Stored data entries:
-*-*-

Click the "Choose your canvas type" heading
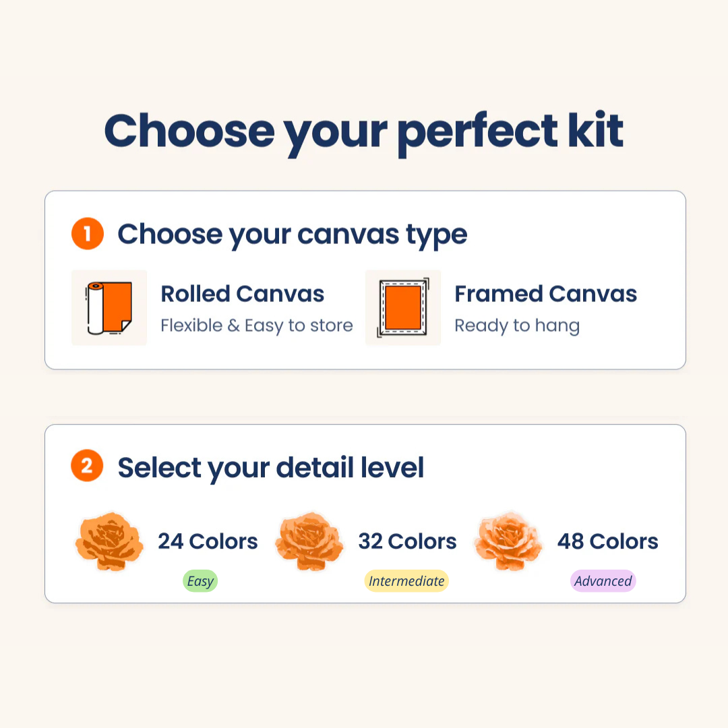 (x=292, y=235)
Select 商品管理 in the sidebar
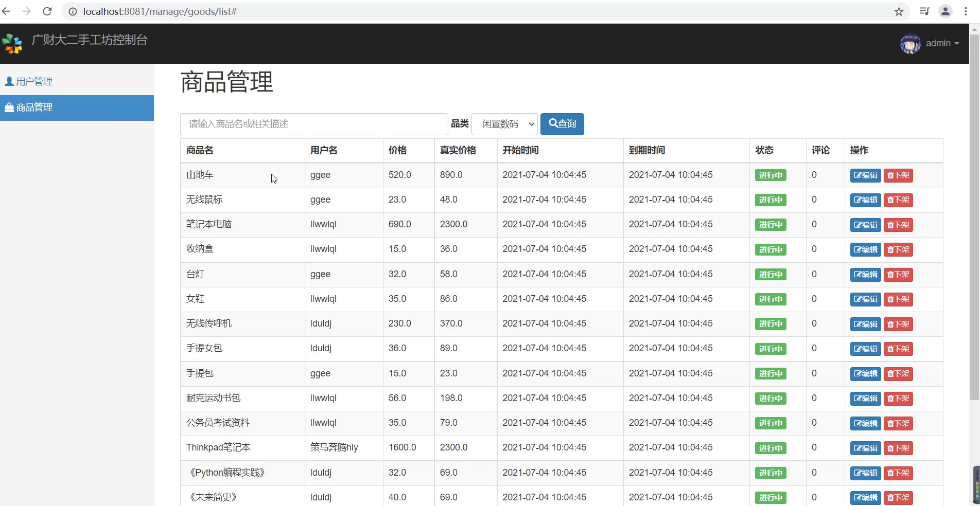The height and width of the screenshot is (506, 980). [34, 107]
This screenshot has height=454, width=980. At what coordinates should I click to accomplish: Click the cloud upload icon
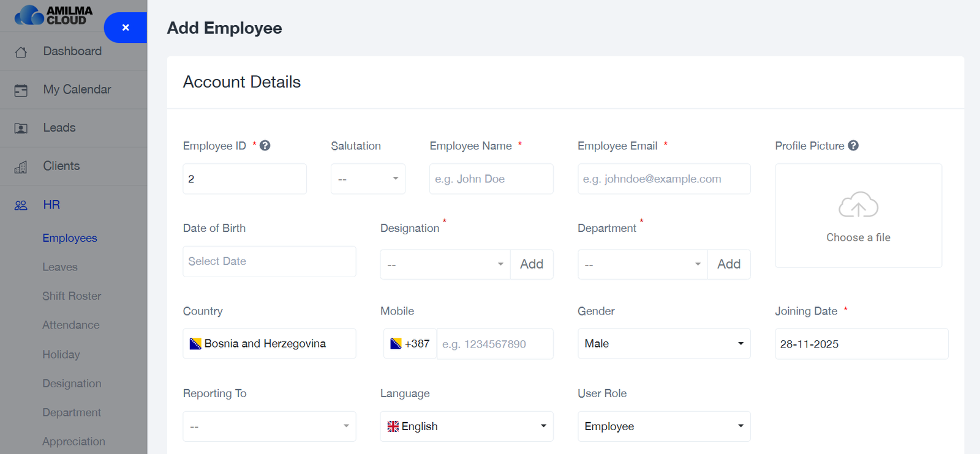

-*-*-

- DIRECTIONS FOR THIS TASK -
Write out all the data exactly, minus pictures.

- REPLY -
Click the "Choose your canvas type" heading
 (x=292, y=235)
Select 商品管理 in the sidebar
The height and width of the screenshot is (506, 980). [34, 107]
This screenshot has height=454, width=980. At what coordinates should I click to accomplish: Click the cloud upload icon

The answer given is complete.